### Text excerpt:
※

Illini players are ruining it for Weber
WEBER LOOKING FOR THE GUY IN CHARGE
After Northwestern's triumph Saturday, Coach Weber marched into the Illini locker room. He observed no vocal guidance. Illinois' players weren't talking.
Directors of organizations might be peeved, upon entering a meeting room, to find subordinate members not hushing up. Not Bruce Weber.
That's because Weber is as curious as the players: Who commands and directs this team?
The identity of the guy in charge is especially important this year, because whoever it is, he's doing a shitty job. When Weber finds out who's responsible for all this mess, you can bet he's going to give that guy a piece of his mind.
Here are some of the things Bruce Weber would like to see changed:
No one is leading the group: "Somebody's gotta take this team and go with it."
No one knows who's responsible for directing the offense: "You need somebody to make a shot, to make a play."
Tyler Griffey doesn't get enough playing time: "Tyler .. I feel bad 'cause he deserves to play."
You can hear all of these thoughts in this uncut MP3 of Weber's post-Northwestern tua culpa. In summary: It's the players' fault.
DIAGRAMMING BRUCE WEBER
If this Illini team had someone in a position of authority, someone who could parcel out playing time more effectively, someone who could draw up plays, and direct individuals to take shots, then Bruce Weber would be happy.
But who?
We learned in 2006 that Weber himself is willing to give directions, almost throughout an entire game. The Illini Radio Network audience particularly noticed, because Weber stands within five feet of Ed Bond's microphones.
When asked, Weber explained the reason you never heard him in 2005. That team didn't need any instruction. They knew what to do.
Bruce Weber points at somebody, and yells something.
So what's he yelling?
Well, in order to understand Weber's linguistics, it's important to determine how each word or sound operates as language.
I'm a second-rate grammarian. I don't really understand some of the finer points of syntax and linguistic modalities. But my mother was an English professor, and I got a B in 8th grade grammar. So I'll give it a shot.
"Move!" and "motion!" are typical Weber admonitions. "Screeeeeen!" comes up frequently. These are all simple imperatives. Everyone should understand the general idea behind these commands, whether (like the players) they aren't sure how to apply them.
No big deal, so far.
But often Weber just yells a player's name. This ululation can be especially confusing to the guys on the floor, because the one word implies either of two grammatical moods.
Let's have a look.
For this exercise, I'll use the example of Weber's loudest, most common ululation: "Tisdale!"

※

### Information shown:
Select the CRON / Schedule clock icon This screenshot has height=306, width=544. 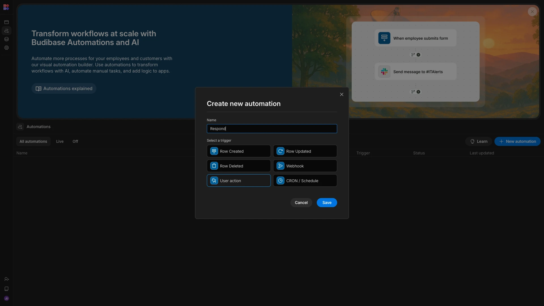[x=280, y=180]
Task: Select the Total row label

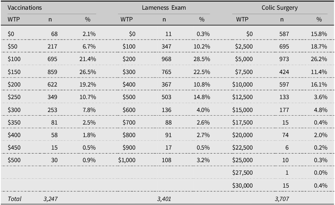Action: (x=15, y=199)
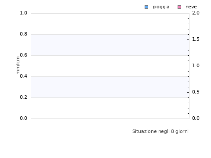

※

### Problems to work on:
**A)** In the Bruce Weber text, what is Weber's loudest, most common ululation?
**B)** Decide whether each statement agrees with the Bruce Weber text, answering yes or no and quoting the words of the text that settle it: (i) Weber found the Illinois players talking in the locker room after Northwestern's win. (ii) The writer's mother was an English professor. (iii) According to Weber, the 2005 team needed a lot of instruction.
**C)** Reproduce the passage of the Bruce Weber text that begins at the words "No one knows" and stops after the words "would be happy.".

### Correct answers:
**A)** "Tisdale!"

**B)**
(i) No: "Illinois' players weren't talking."
(ii) Yes: "But my mother was an English professor"
(iii) No: "That team didn't need any instruction."

**C)**
No one knows who's responsible for directing the offense: "You need somebody to make a shot, to make a play."
Tyler Griffey doesn't get enough playing time: "Tyler .. I feel bad 'cause he deserves to play."
You can hear all of these thoughts in this uncut MP3 of Weber's post-Northwestern tua culpa. In summary: It's the players' fault.
DIAGRAMMING BRUCE WEBER
If this Illini team had someone in a position of authority, someone who could parcel out playing time more effectively, someone who could draw up plays, and direct individuals to take shots, then Bruce Weber would be happy.